Anwohnerinnen und Anwohner in Sorge
Tierschützer und Landwirte streiten seit Jahren über den Umgang mit dem Wolf. Erst Anfang Januar kam es zu einem "Wolfshearing", einer Diskussionsveranstaltung, in Prenzlau (Uckermark). Der Konflikt hat sich verschärft, weil Wölfe immer wieder Nutztiere wie Schafe auch auf umzäunten Weiden reißen. Das brandenburgische Agrarministerium hält einen Abschussplan für Wölfe auch deshalb für notwendig.

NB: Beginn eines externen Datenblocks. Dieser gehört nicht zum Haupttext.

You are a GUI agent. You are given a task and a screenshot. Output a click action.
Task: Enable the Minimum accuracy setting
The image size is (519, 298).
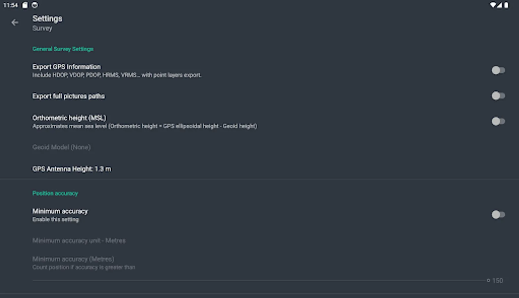point(497,215)
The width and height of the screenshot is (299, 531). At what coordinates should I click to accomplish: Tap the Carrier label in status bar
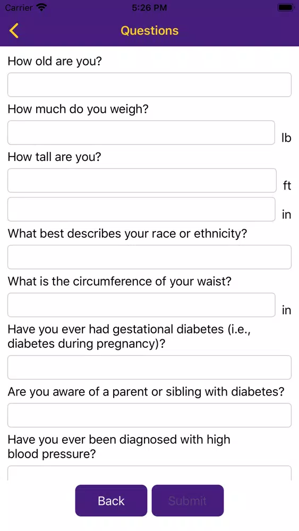(x=19, y=7)
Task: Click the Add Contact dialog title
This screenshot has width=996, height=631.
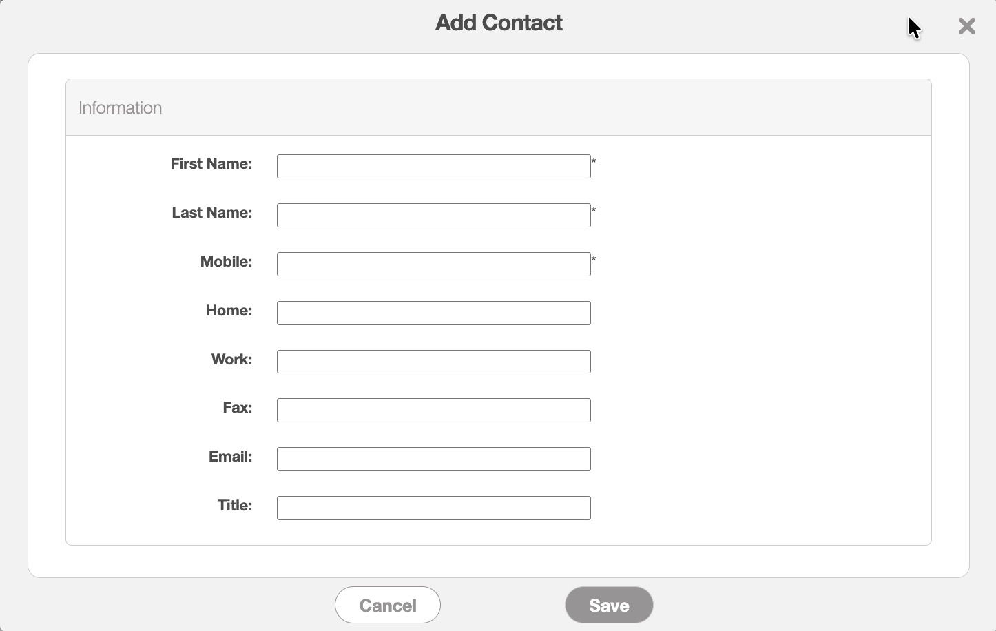Action: [x=499, y=23]
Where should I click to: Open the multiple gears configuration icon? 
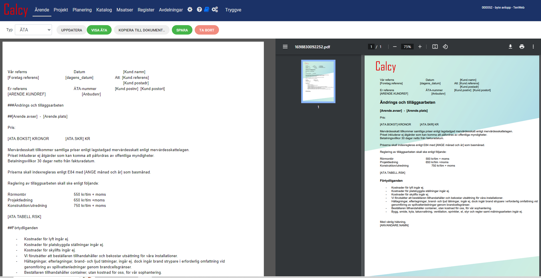(x=215, y=9)
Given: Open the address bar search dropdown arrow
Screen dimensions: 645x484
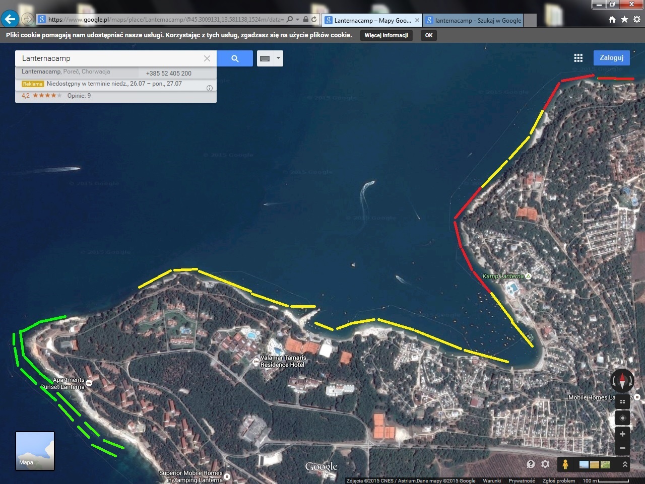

Bislang dürfen die Tiere der streng geschützten Art nicht getötet werden, es gibt aber Bestrebungen, die Regelungen zu lockern.
Bei den Anwohnerinnen und Anwohner in Flecken Zechlin siorgen Wölfe vor der eigenen Haustür für Unbehagen. "Das ist natürlich schon beängstigend", sagt Gebhard. "Die Situation war für die Wölfe nicht angenehm. Deshalb auch der eine Versuch, da an dem Tor hochzukommen. Sie suchen offenbar einen Ausweg, dann schepperte etwas, plötzlich ging ein Licht an. Die Wölfe waren gestresst", analysierte der Experte. Wenn dann ein Mensch aufgetaucht wäre, hätte das noch mehr Stress verursacht und möglicherweise eine aggressive Reaktion verursacht.
Wölfe normalerweise nicht gefährlich für den Menschen
Wölfe seien normalerweise aber nicht gefährlich für den Menschen - sie fliehen, so Fuhr weiter: "Sie greifen Menschen unter normalen Umständen auch nicht an, können in bestimmten Situationen aber wie alle größeren Wildtiere gefährlich sein." Ihre Beute sind vorwiegend Rehe, aber eben auch Schafe oder Ziegen.
Eine nächtliche Begegnung mit Wölfen ist aus Sicht des Experten in einem besiedelten Gebiet nicht ungewöhnlich: "Man sollte die Tiere einfach in Ruhe lassen und ignorieren, wenn sie einen nicht bedrängen oder hinterherlaufen. Wenn man aber Angst hat oder einen Hund dabei, dann kann man die Wölfe auch anschreien oder mit Gegenständen bewerfen und sie verjagen."
In Flecken Zechlin wurden nun Wildkameras installiert. Es solle geprüft werden, ob die Wölfe öfter durch das Touristendorf ziehen, berichtete der Ortsvorsteher: "Dann müssen wir überlegen, was wir dagegen tun."